Acked-by: Robin Murphy <[email protected]>
> Suggested-by: Barry Song <[email protected]>
> Signed-off-by: Fedor Pchelkin <[email protected]>
> ---
> kernel/dma/map_benchmark.c | 3 +++
> 1 file changed, 3 insertions(+)
>
> diff --git a/kernel/dma/map_benchmark.c b/kernel/dma/map_benchmark.c
> index 2478957cf9f8..a6edb1ef98c8 100644
> --- a/kernel/dma/map_benchmark.c
> +++ b/kernel/dma/map_benchmark.c
> @@ -256,6 +256,9 @@ static long map_benchmark_ioctl(struct file *file, unsigned int cmd,
> * dma_mask changed by benchmark
> */
> dma_set_mask(map->dev, old_dma_mask);
> +
> + if (ret)
> + return ret;
> break;
> default:
> return -EINVAL;
Hi,
Thanks for review of the series!
Robin Murphy wrote:
> On 2024-05-04 12:47 pm, Fedor Pchelkin wrote:
> > kthread creation failure is invalidly handled inside do_map_benchmark().

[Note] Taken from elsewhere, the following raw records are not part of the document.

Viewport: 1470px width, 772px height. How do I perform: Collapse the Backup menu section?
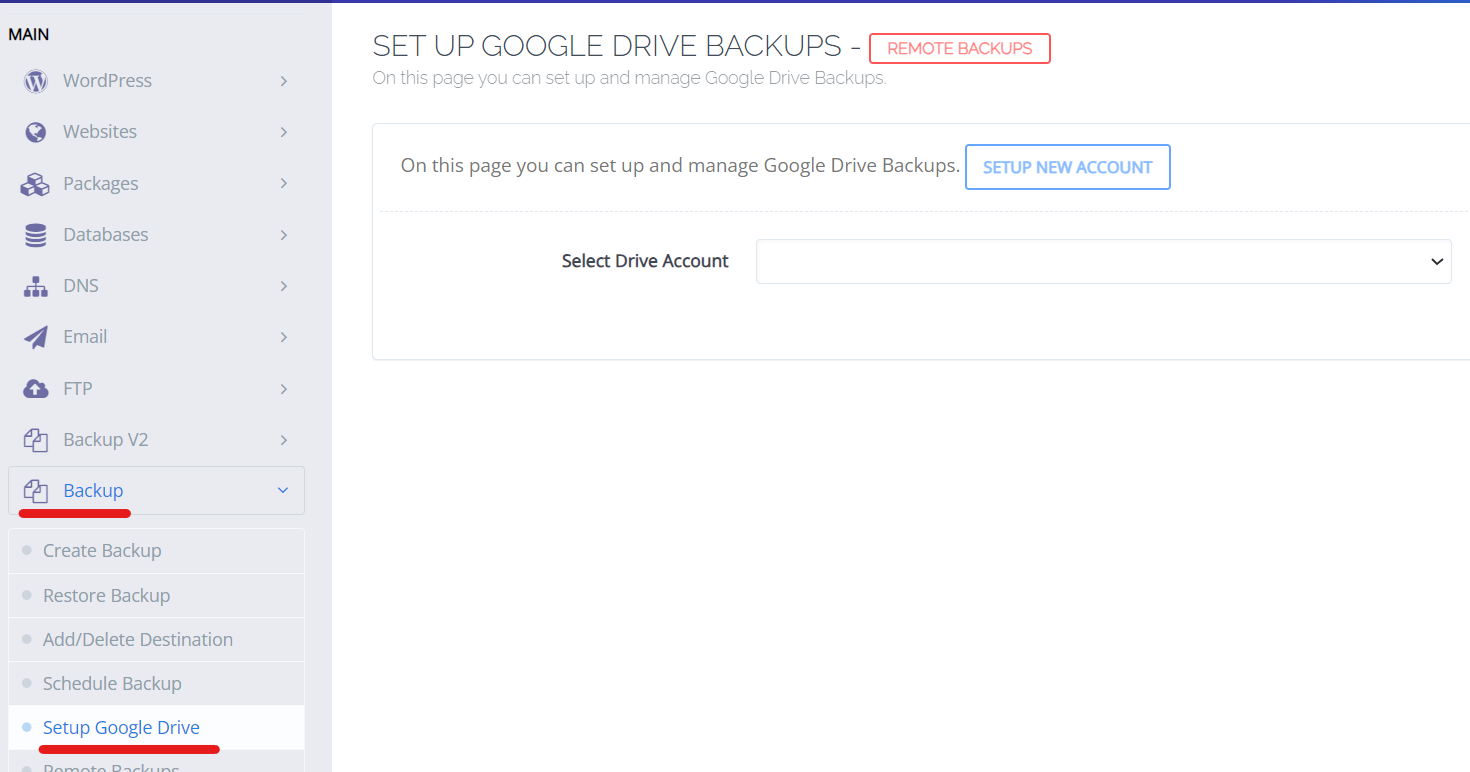(x=284, y=490)
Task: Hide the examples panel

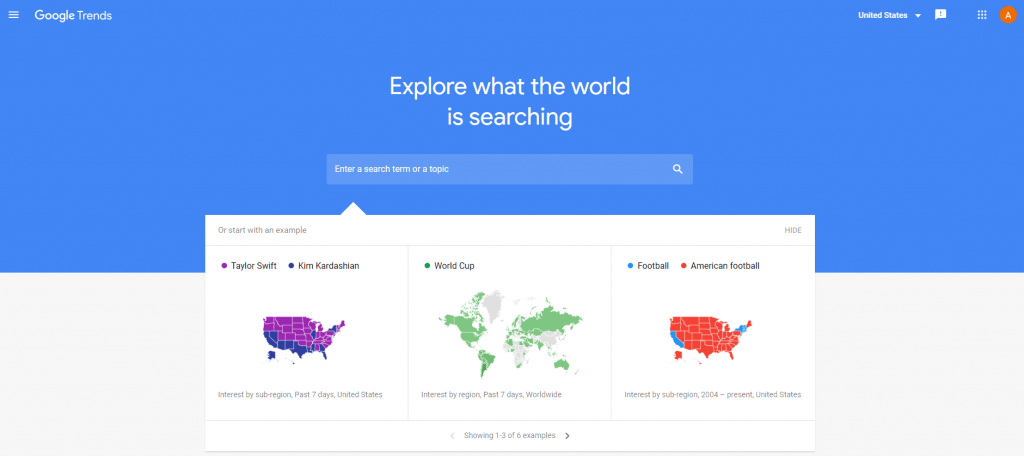Action: pyautogui.click(x=793, y=230)
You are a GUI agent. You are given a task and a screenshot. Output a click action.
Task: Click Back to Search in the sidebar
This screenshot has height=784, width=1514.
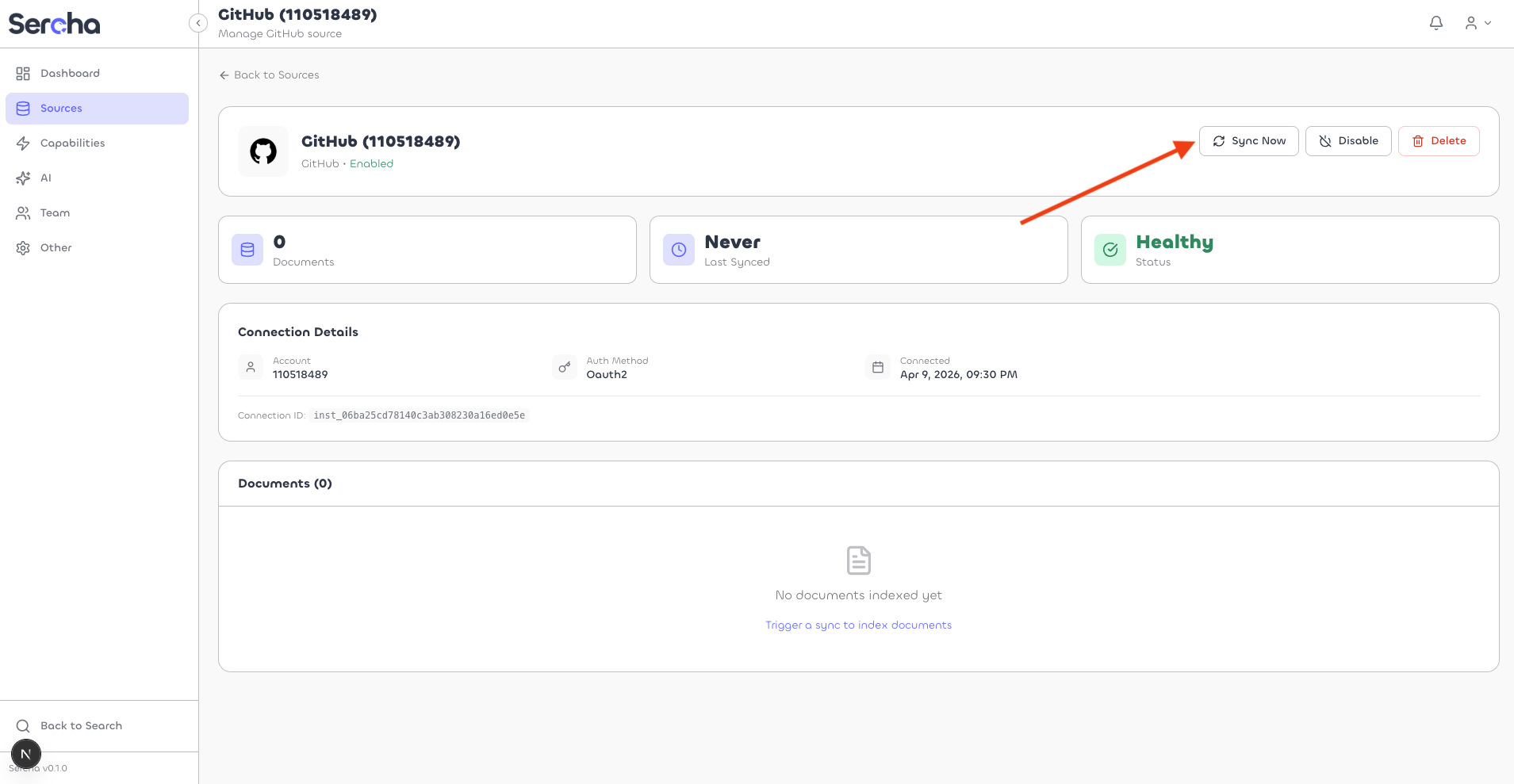click(x=81, y=726)
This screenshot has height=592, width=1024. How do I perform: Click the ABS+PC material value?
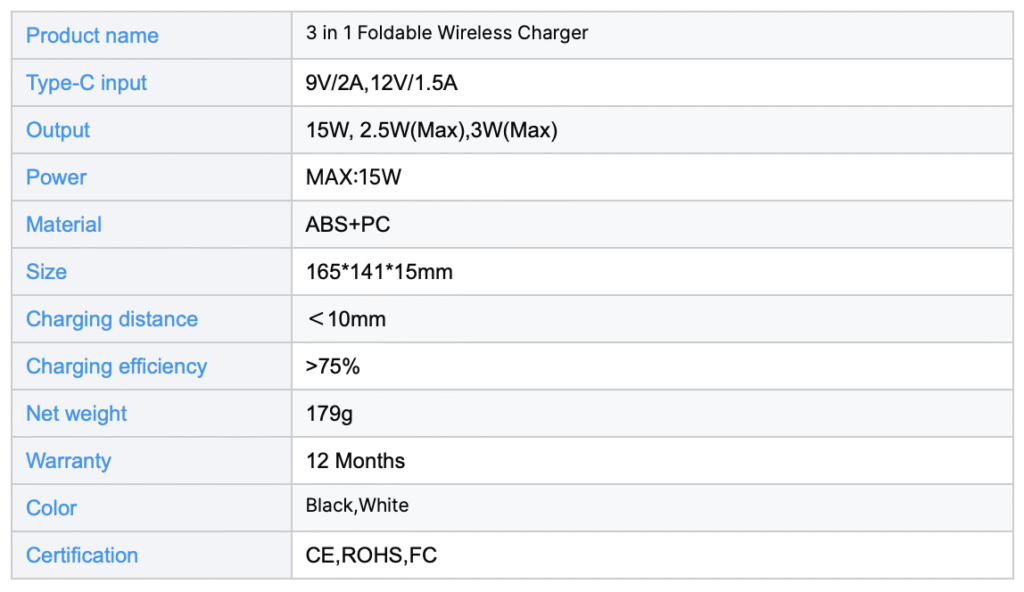coord(347,225)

> > The put_task_struct() calls on the error path are supposed to balance the
> > get_task_struct() calls which only happen after all the kthreads are
> > successfully created. Rollback using kthread_stop() for already created
> > kthreads in case of such failure.
> >
> > In normal situation call kthread_stop_put() to gracefully stop kthreads
> > and put their task refcounts. This should be done for all started
> > kthreads.
>
> Although strictly there were two overlapping bugs here, I'd agree that
> it really doesn't seem worth the bother of trying to distinguish them.
> I'm far from a kthread expert, but as best I can tell this looks like it
> achieves a sensible final state. Modulo one nit below,
>
> Reviewed-by: Robin Murphy <[email protected]>
>
> > Found by Linux Verification Center (linuxtesting.org).
> >
> > Fixes: 65789daa8087 ("dma-mapping: add benchmark support for streaming DMA APIs")
> > Suggested-by: Robin Murphy <[email protected]>
> > Signed-off-by: Fedor Pchelkin <[email protected]>
> > ---
> > kernel/dma/map_benchmark.c | 16 ++++++++++------
> > 1 file changed, 10 insertions(+), 6 deletions(-)
> >
> > diff --git a/kernel/dma/map_benchmark.c b/kernel/dma/map_benchmark.c
> > index 02205ab53b7e..2478957cf9f8 100644
> > --- a/kernel/dma/map_benchmark.c
> > +++ b/kernel/dma/map_benchmark.c
> > @@ -118,6 +118,8 @@ static int do_map_benchmark(struct map_benchmark_data *map)
> > if (IS_ERR(tsk[i])) {
> > pr_err("create dma_map thread failed\n");
> > ret = PTR_ERR(tsk[i]);
> > + while (--i >= 0)
> > + kthread_stop(tsk[i]);
>
> I think this means we'd end up actually starting the threads purely to
> get them to see the KTHREAD_SHOULD_STOP flag and exit again? Not that
> I'm too fussed about optimising an unexpected error path, however I
> can't help but wonder if we might only need a put_task_struct() if we
> can safely assume that the threads have never been started at this point.
The threads have been already started to the moment by
kthread_create_on_node() but put to uninterruptible sleep: please see
kthread() function. They just have to be explicitly awakened, find that
the KTHREAD_SHOULD_STOP flag was set and perform do_exit() in order to
terminate and release all resources. The thread_fn won't be executed in
such case.
I feel there is no more convenient way for doing this differently than
calling kthread_stop(). And the comment for kthread_stop() actually implies
that it is intended to work also just after kthread creation.
Calling put_task_struct() in that place will hit WARN_ON(!tsk->exit_state).
I'd say the last call to this function should be made after (or in result
of) the do_exit().
Thanks,
applied to the dma-mapping tree for 6.10.